Writing Evals

This guide covers the complete syntax for writing evals, from basic tests to complex multi-validator scenarios.

File Structure

Evals are defined in YAML files. Each file can contain multiple eval definitions:

# eval_search.yaml
- name: basic_search
  description: Test basic product search
  runnable: agents/search.py::search_agent
  
  params:
    prompt: "Find me a laptop"
  
  output:
    contains!: "laptop"
    type!: "string"

- name: search_with_filters
  description: Test search with price filters
  runnable: agents/search.py::search_agent
  
  params:
    prompt: "Find laptops under $1000"
  
  output:
    pattern!: "\\$\\d+"

Eval Definition

Required Fields

- name: my_eval_name
  runnable: path/to/agent.py::agent_name

Eval names must be unique across all eval files in your project.
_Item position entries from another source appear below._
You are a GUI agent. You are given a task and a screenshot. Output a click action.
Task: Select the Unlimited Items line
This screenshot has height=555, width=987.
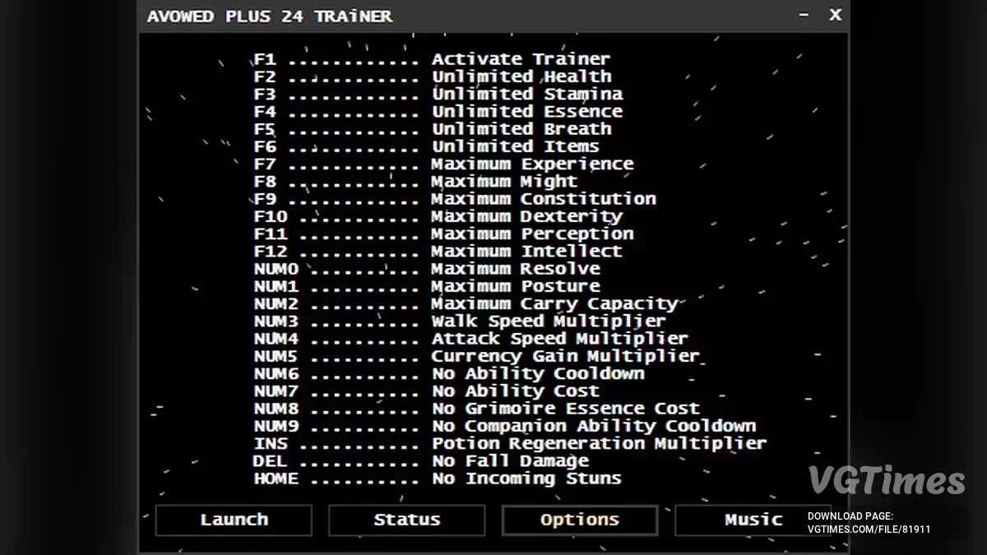[x=516, y=146]
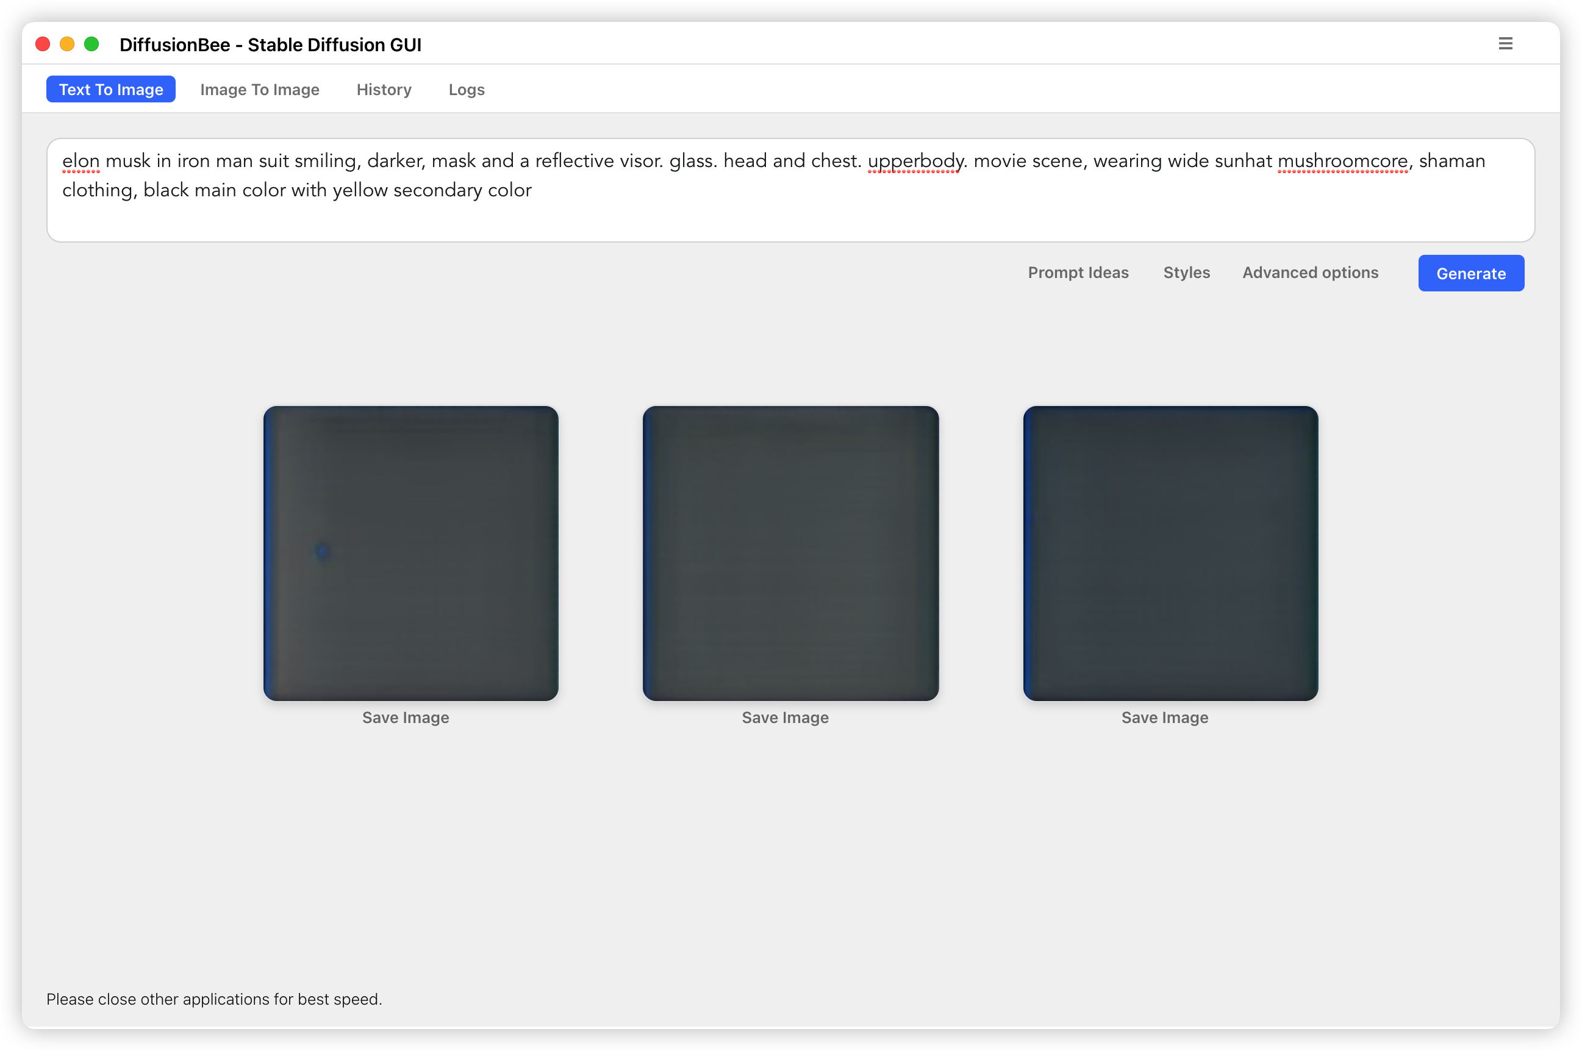This screenshot has width=1582, height=1051.
Task: Click the rightmost generated image thumbnail
Action: (1170, 552)
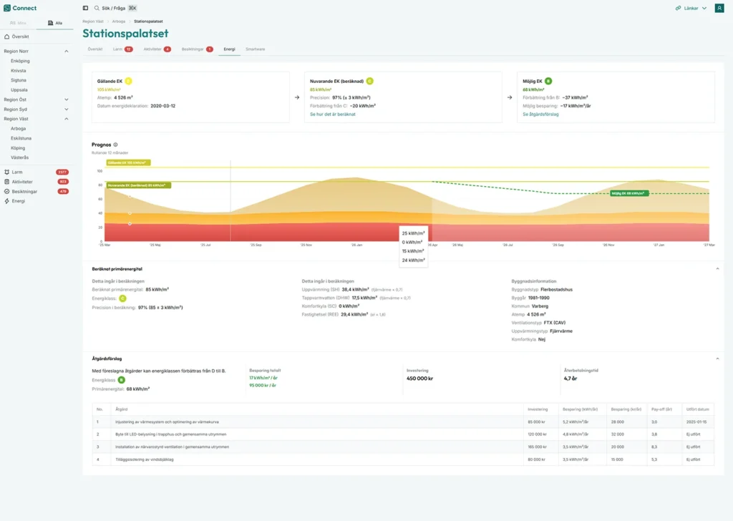This screenshot has height=521, width=733.
Task: Toggle the sidebar panel icon
Action: [86, 8]
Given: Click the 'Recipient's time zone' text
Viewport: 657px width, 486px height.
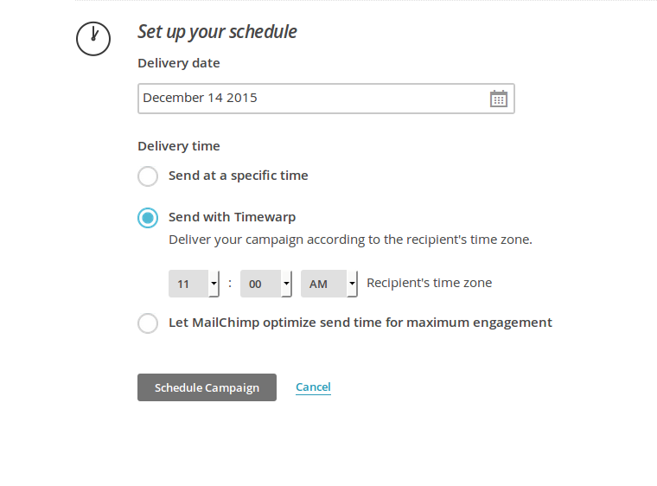Looking at the screenshot, I should pyautogui.click(x=429, y=283).
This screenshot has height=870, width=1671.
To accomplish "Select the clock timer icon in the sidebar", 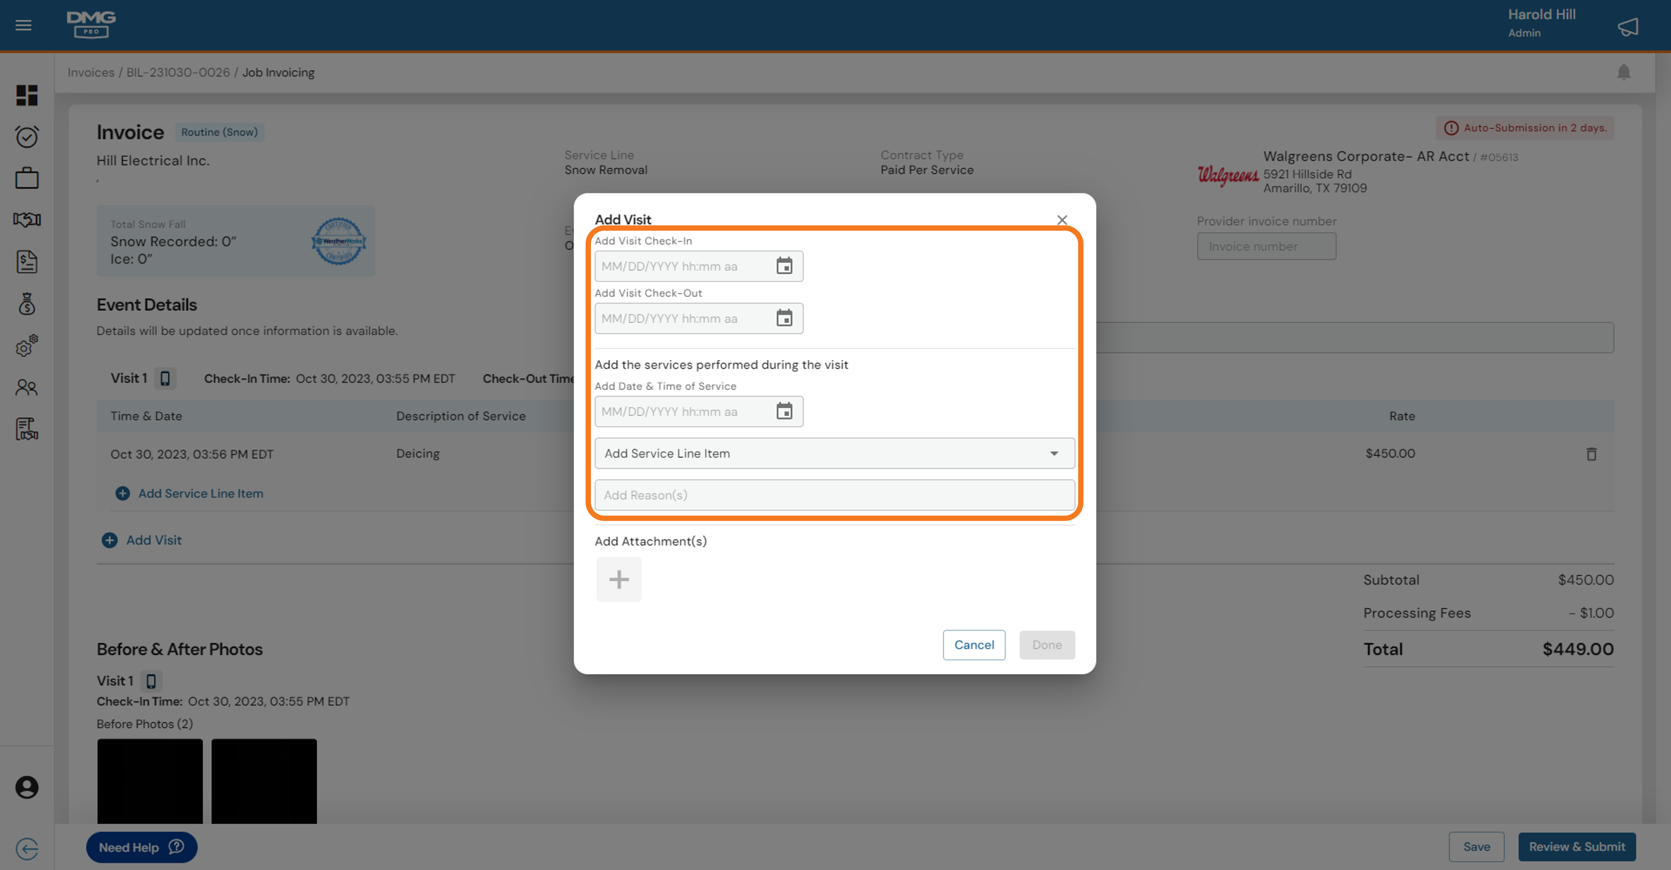I will [x=27, y=137].
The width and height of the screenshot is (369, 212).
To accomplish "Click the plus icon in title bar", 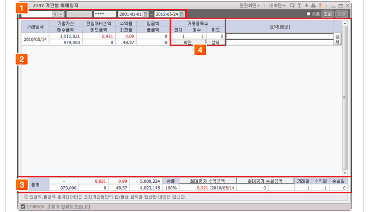I will tap(306, 6).
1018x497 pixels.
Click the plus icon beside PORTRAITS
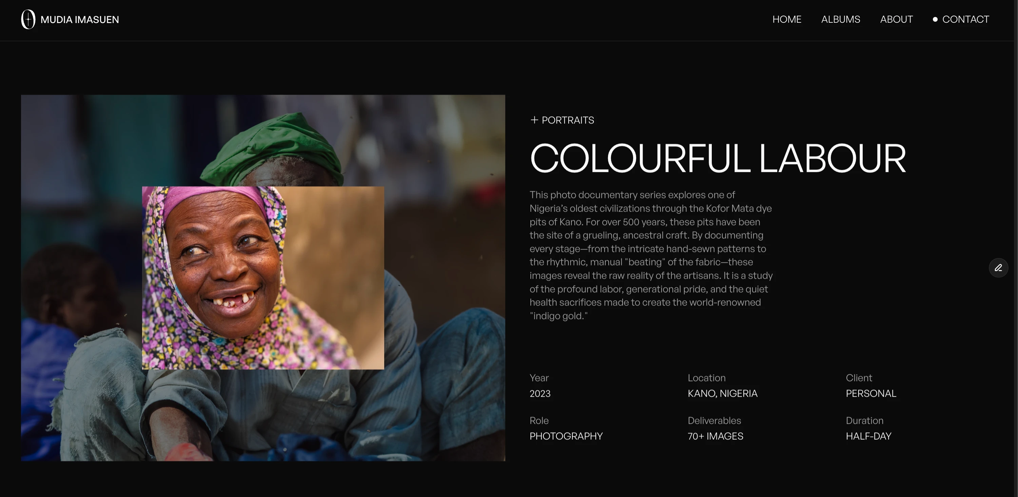click(x=534, y=120)
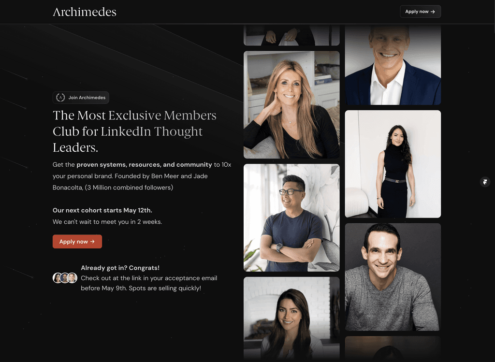495x362 pixels.
Task: Click the header Apply now button
Action: tap(421, 12)
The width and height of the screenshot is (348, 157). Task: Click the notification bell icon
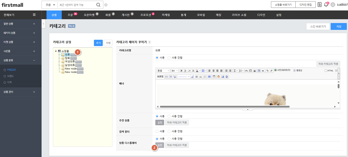[326, 5]
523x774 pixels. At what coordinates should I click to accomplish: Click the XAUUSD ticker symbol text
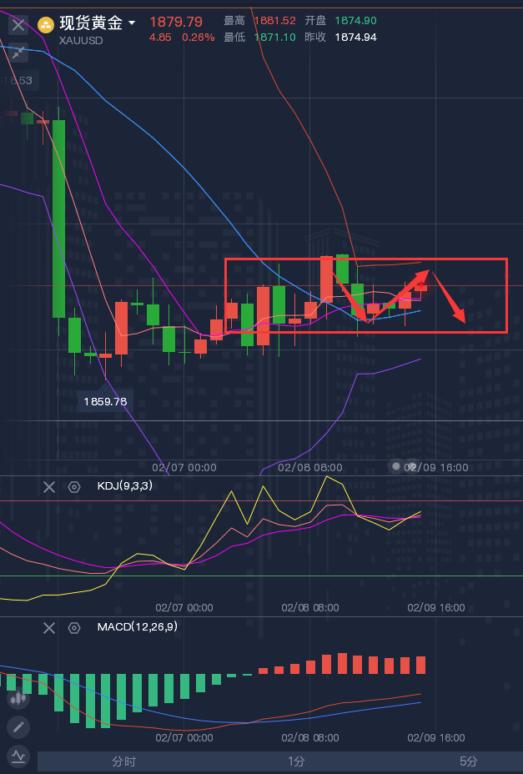(81, 41)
The CLI will error if duplicate names are found.

Optional Fields

- name: complete_example
  description: "A thorough test of greeting behavior"
  runnable: agent.py::agent
  tags:
    - greeting
    - smoke-test
  timeout: 30000            # Milliseconds
  env:
    API_KEY: "test-key"
  
  params:
    prompt: "Hello"
  
  output:
    semantic!: "Friendly greeting"
  
  elapsed:
    lt!: 5000

Params Structure

The params field contains input parameters passed to your runnable:

Simple Prompt

params:
  prompt: "What's the weather like?"

With Messages

params:
  messages:
    - role: user
      content: "What's the weather like?"

Additional Parameters

Pass any additional parameters your agent accepts:

params:
  prompt: "Search for products"
  max_results: 10
  include_reviews: true
  category: "electronics"

Validating Output

The output section validates the final response from your agent:

output:
  not_null!: true
  type!: "string"
  min_length!: 10
  contains!: "success"
  not_contains!: "error"
  pattern!: "Order #\\d{6}"
  semantic!: "A confirmation message with order details"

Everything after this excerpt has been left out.